# INFORMATION GIVEN
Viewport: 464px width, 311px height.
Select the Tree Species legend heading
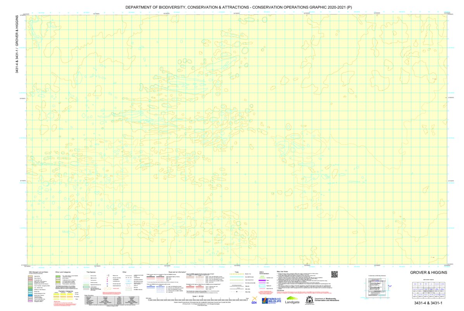coord(91,272)
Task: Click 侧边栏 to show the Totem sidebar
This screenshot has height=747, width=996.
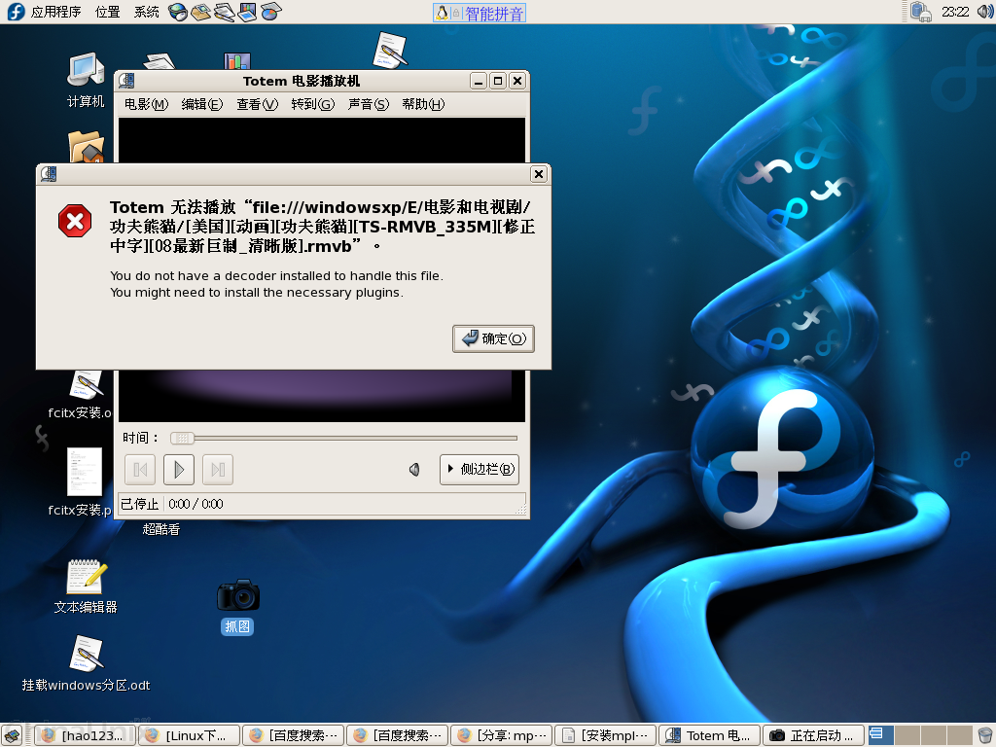Action: click(x=479, y=469)
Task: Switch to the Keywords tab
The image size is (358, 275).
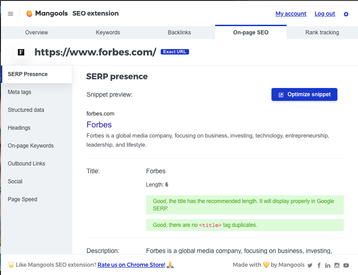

# WORK ITEM
Could you copy the lines above exactly and skip the images?

# RESPONSE TO THE TASK
Viewport: 464px width, 311px height.
Select the Tree Species legend heading
coord(91,272)
Task: Click 侧边栏 to show the Totem sidebar
This screenshot has height=747, width=996.
Action: click(x=479, y=469)
Task: Switch to the Keywords tab
The image size is (358, 275).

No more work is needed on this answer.